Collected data
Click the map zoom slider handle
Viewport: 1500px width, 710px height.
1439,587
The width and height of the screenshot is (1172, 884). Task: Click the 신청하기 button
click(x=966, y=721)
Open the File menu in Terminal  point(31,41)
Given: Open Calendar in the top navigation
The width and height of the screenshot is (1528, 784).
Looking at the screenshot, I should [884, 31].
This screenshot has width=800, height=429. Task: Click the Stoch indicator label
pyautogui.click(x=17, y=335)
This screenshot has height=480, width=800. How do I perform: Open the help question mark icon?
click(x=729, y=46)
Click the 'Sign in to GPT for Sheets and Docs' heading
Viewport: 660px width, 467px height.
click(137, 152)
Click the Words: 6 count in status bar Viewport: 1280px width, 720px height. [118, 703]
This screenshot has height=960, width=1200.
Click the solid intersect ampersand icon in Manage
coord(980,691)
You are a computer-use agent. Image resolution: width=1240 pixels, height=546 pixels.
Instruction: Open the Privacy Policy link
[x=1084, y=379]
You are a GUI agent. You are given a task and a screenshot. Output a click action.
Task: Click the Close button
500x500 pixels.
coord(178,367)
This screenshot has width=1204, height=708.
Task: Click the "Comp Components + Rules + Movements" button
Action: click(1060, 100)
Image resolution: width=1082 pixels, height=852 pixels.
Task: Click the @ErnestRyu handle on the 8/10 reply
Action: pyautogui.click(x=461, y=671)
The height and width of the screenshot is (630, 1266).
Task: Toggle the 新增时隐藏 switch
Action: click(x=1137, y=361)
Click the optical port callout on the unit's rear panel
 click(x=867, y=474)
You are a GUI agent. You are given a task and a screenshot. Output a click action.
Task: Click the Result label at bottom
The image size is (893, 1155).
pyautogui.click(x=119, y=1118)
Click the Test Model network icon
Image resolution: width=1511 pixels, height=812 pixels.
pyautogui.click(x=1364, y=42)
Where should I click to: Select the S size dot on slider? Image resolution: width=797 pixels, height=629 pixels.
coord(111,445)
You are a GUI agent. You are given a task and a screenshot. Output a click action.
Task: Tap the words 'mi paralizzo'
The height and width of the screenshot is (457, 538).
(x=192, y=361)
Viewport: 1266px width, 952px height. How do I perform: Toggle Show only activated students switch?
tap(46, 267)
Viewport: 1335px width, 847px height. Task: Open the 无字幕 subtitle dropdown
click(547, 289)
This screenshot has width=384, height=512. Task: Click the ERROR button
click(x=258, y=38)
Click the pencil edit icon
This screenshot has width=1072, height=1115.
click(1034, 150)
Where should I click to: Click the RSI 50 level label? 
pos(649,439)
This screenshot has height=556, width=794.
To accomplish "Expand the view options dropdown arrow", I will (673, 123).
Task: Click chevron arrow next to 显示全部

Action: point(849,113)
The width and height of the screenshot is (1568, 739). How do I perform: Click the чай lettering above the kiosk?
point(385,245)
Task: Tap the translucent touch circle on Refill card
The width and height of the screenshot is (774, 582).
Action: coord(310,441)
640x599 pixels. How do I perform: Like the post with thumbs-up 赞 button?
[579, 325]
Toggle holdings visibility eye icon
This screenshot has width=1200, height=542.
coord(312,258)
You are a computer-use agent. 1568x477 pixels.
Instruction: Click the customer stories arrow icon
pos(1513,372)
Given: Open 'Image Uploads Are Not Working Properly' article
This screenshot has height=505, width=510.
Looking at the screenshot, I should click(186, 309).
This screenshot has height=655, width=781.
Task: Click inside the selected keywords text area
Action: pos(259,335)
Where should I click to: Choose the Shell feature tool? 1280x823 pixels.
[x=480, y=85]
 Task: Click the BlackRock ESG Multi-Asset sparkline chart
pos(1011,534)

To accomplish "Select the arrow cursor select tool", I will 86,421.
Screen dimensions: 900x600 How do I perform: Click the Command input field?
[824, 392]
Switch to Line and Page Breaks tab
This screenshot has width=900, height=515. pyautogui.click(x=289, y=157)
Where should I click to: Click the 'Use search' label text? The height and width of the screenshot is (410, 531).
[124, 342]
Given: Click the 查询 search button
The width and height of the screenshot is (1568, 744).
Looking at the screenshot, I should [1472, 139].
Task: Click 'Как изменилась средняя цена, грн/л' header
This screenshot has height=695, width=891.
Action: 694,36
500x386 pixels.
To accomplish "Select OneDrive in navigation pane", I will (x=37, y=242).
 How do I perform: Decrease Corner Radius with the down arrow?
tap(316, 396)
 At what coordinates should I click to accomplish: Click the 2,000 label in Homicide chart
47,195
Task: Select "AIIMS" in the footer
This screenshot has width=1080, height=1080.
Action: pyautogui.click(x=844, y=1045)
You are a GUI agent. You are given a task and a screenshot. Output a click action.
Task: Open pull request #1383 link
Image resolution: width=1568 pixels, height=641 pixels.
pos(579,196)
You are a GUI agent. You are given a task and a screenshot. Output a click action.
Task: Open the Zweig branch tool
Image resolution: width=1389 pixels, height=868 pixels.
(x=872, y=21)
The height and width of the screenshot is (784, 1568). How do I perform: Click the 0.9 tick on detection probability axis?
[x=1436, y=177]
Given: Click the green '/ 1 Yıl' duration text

ASSIGNED TASK: Give again, exactly as written, every line from the first one above through the line that has "Given: Open Calendar in the top navigation" in it.

TASK OUTPUT:
Click the map zoom slider handle
Viewport: 1500px width, 710px height.
1439,587
The width and height of the screenshot is (1172, 884). Task: Click the 신청하기 button
click(x=966, y=721)
Open the File menu in Terminal  point(31,41)
Given: Open Calendar in the top navigation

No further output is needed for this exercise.